Not only is chewing more slowly and thoroughly better for your digestion, it also takes roughly 20 minutes for your body to realise it’s full. So taking your time means you won’t be raiding the fridge immediately after you’ve polished off that roast dinner.
Eating next to nothing, not only leaves you feeling zapped of energy, grouchy and obsessing over food (which can trigger binge eating), but causes your body to enter “starvation mode” meaning it will start burning muscle and storing fat. Other health risks include having your periods stop, as well as hair loss and osteoporosis. A better approach to losing weight is to eat smarter – not less. Cutting out junk is the obvious one, while prioritising fibre-rich foods such as wholegrains and vegetables will help maintain energy levels so you’ll be less prone to hunger-induced grazing.
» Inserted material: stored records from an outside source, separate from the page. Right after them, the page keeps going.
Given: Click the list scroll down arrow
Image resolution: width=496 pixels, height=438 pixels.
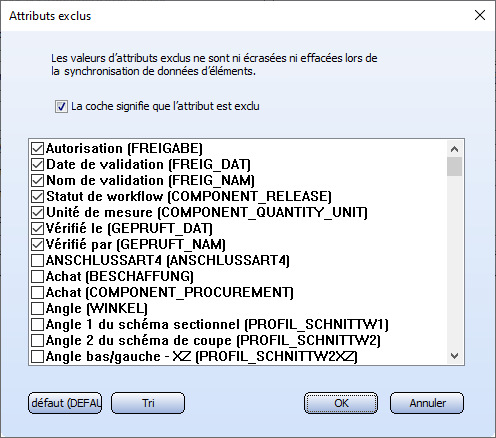Looking at the screenshot, I should [454, 356].
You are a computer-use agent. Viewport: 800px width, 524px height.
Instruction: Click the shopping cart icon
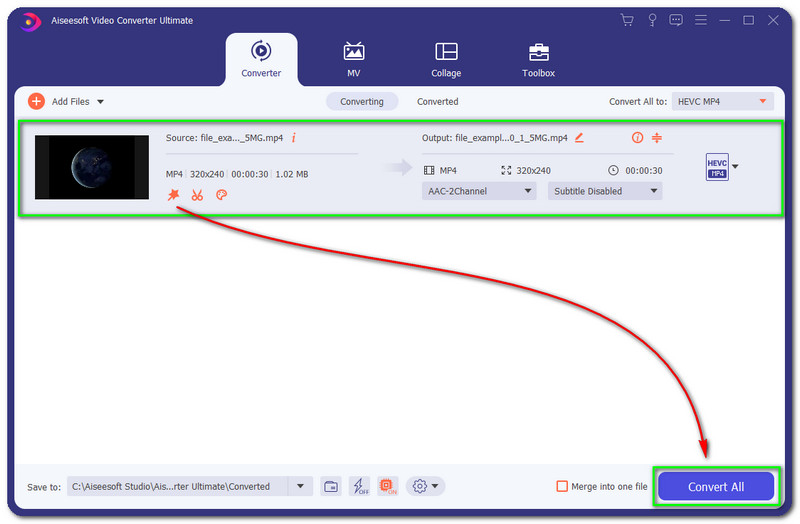click(627, 20)
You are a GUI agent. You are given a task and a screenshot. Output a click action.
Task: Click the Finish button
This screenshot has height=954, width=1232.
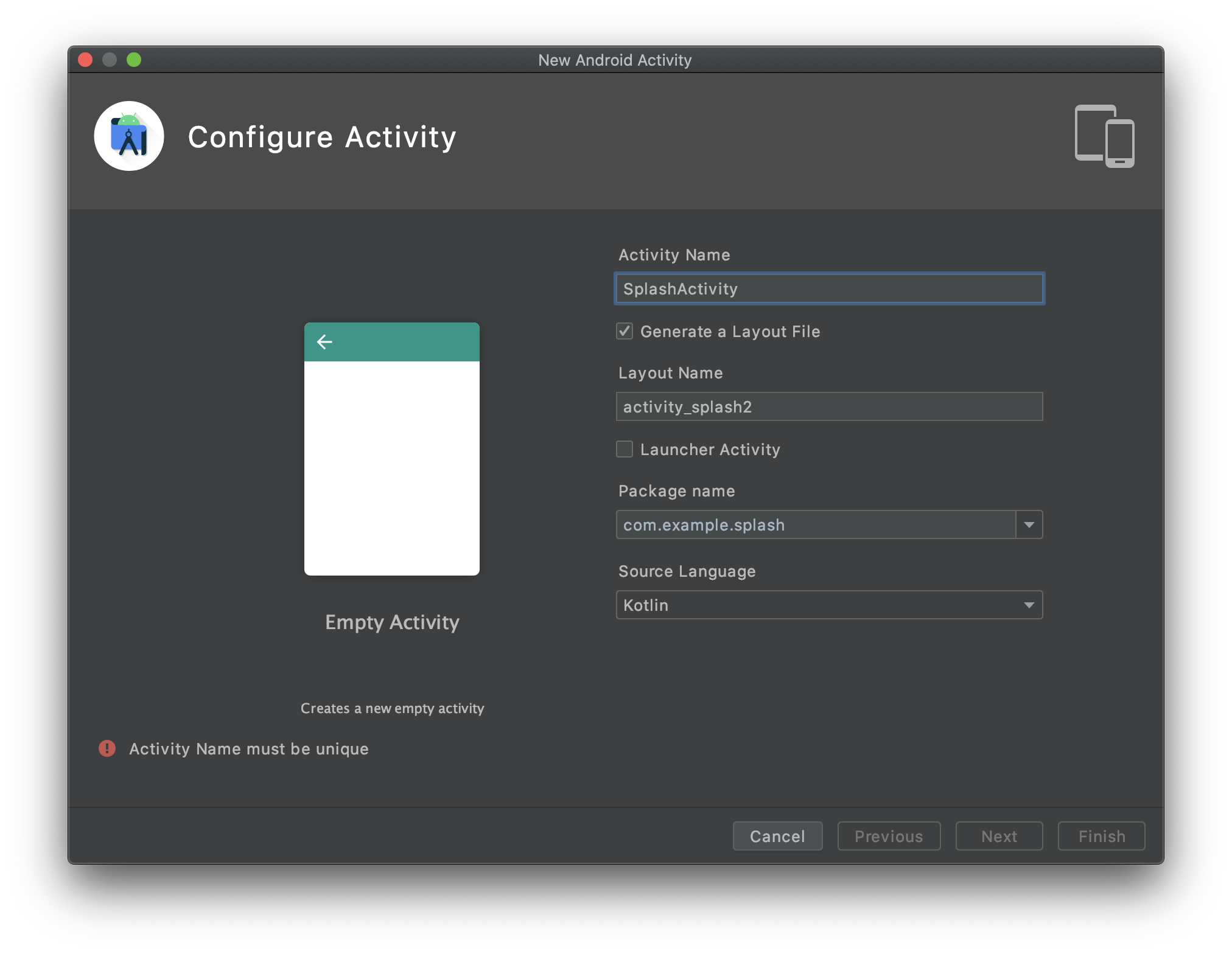[x=1101, y=836]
Rather than eliminating your most-loved treats completely, there are ways to compromise so you don’t feel like you’re missing out and blow the diet completely. For example, instead of having a glass of wine, swap it for a vodka and diet tonic. Or rather than snacking on chips, try making sweet potato wedges.
Pasta-fiend? Switch to healthier wholegrain spaghetti. And when it comes to dessert, frozen yoghurt or sorbet are less likely to pile on the pounds than ice cream and cake.
Advice is for information only and should not replace medical care. Please check with your GP before trying any remedies.